(A) Creeping Buttercup (Ranunculus repens) is, as per its name, a creeping plant. The stem is prostrate, creeping along the ground and striking new roots from the junctions of the leaf and flower stems with the main one. The flowers are large and broad-petalled, both the petals and stamens being a deep shining golden yellow. This species is indigenous in the West, but probably introduced from Europe in the East, where it is found chiefly near the coast, in ditches or along the edges of marshes.

(B) Common Buttercup; Crowfoot (R. acris) (European). Even though we have quantities of native Buttercups, it is this handsome foreigner that is the most abundant; this is the species that is found in fields everywhere, the one that delights the little folks and figures in many of their childish games.

The leaves and stem of the Crowfoots are very acrid, but not poisonous; on this account they are shunned by cattle and horses. This accounts in part for their abundance in most fields and pastures.

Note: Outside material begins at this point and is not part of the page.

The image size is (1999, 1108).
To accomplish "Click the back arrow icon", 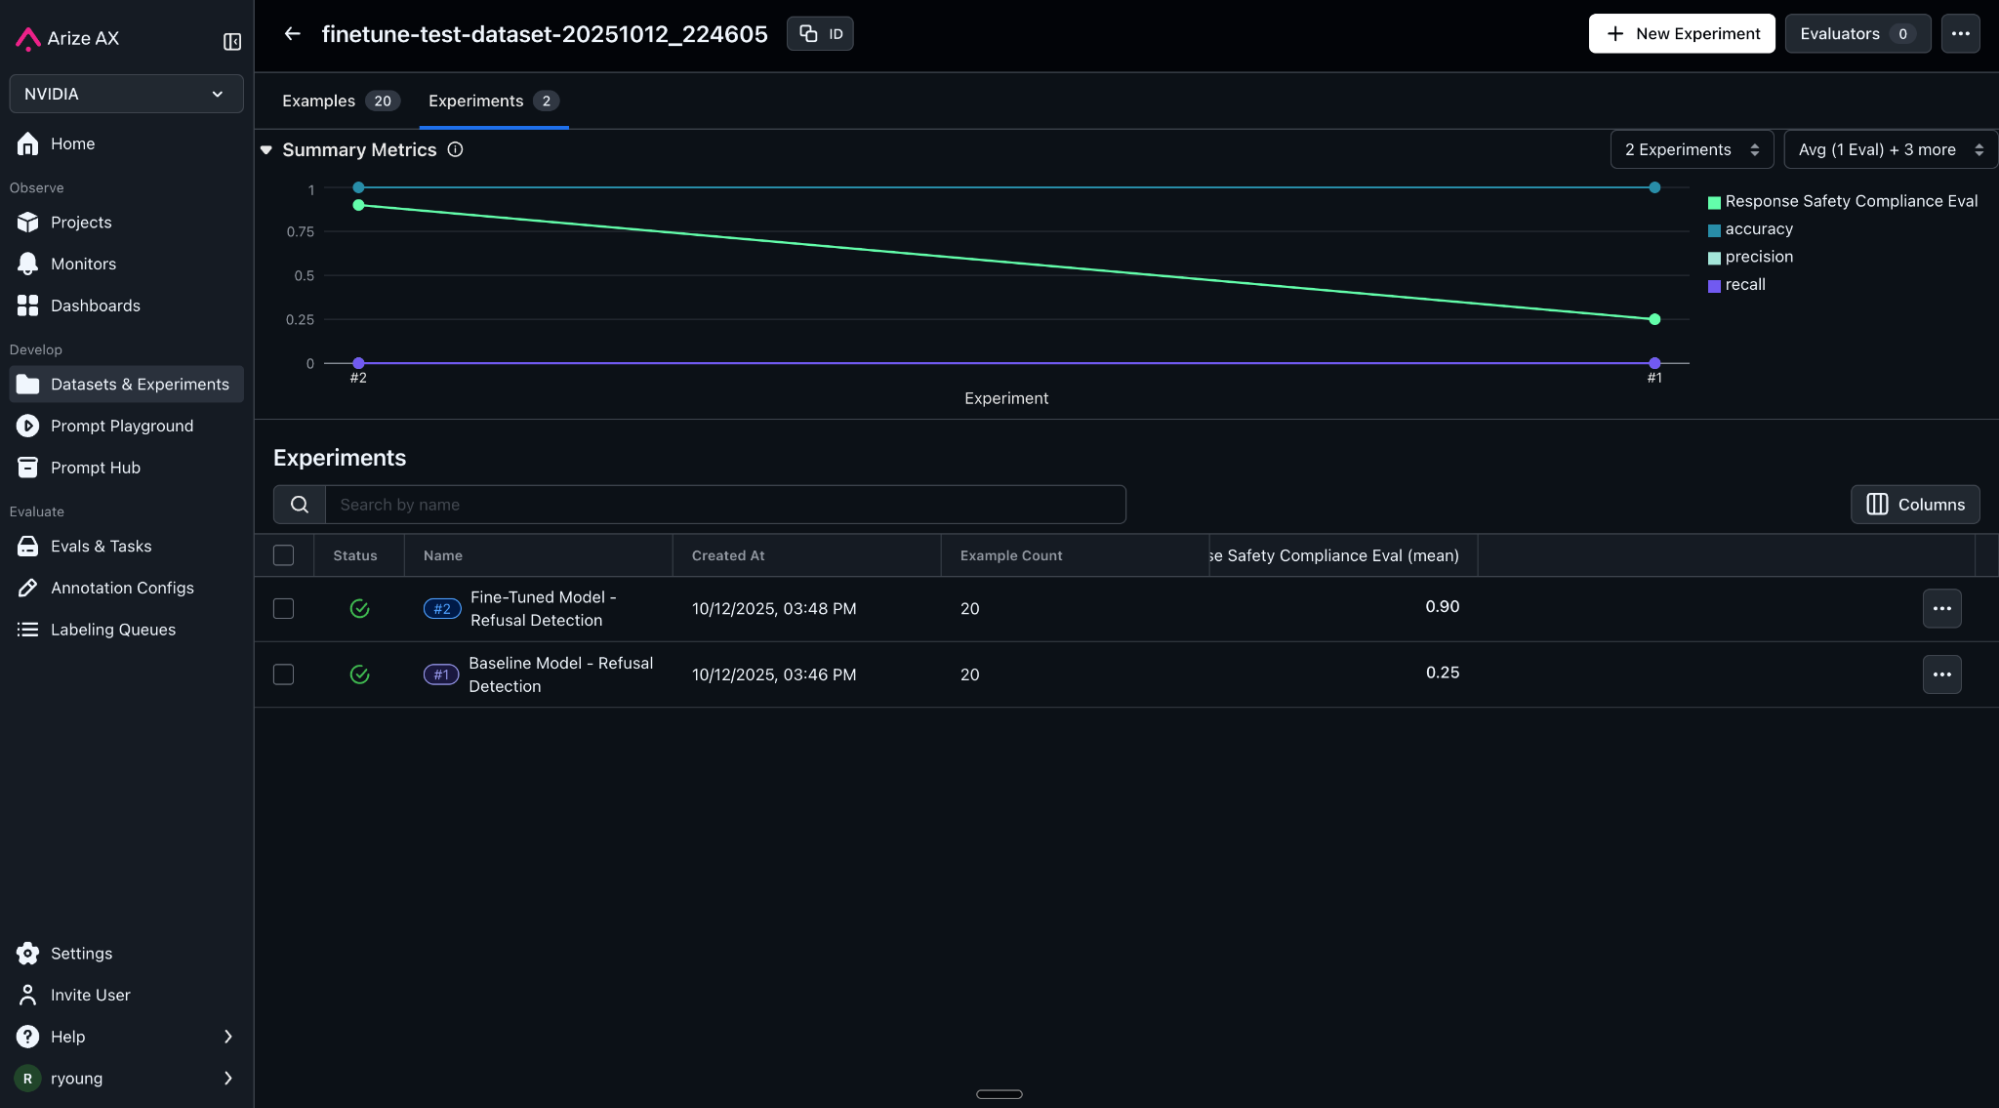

(A) Tall Meadow Rue (Thalictrum polygamum) is one of the characteristic plants of swamps and edges of streams. Should its neighboring plants be three or four feet high, we find the plume-like flowers of this species triumphantly waving above them on stems of five, six, or even seven feet tall.

The stalk is rather stout and grooved, pale-green, stained with maroon. The long-stemmed leaves are many times compounded into small, lobed leaflets of a pale, dull, blue-green color. The flowers are in feathery clusters; each individual flower having numerous white filaments, no petals, but usually four or five early-falling sepals.

From June to September we may find the mist-like flowers of Meadow Rue in swamps, from Labrador to Manitoba and south through the United States.

(B) Pasque Flower (Anemone patens) has a solitary erect flower with five to seven purplish sepals. Leaves divided and cut into narrow, acute lobes. Both stem and leaves covered with silky hairs. This species is found on prairies from Wis. and Montana southward.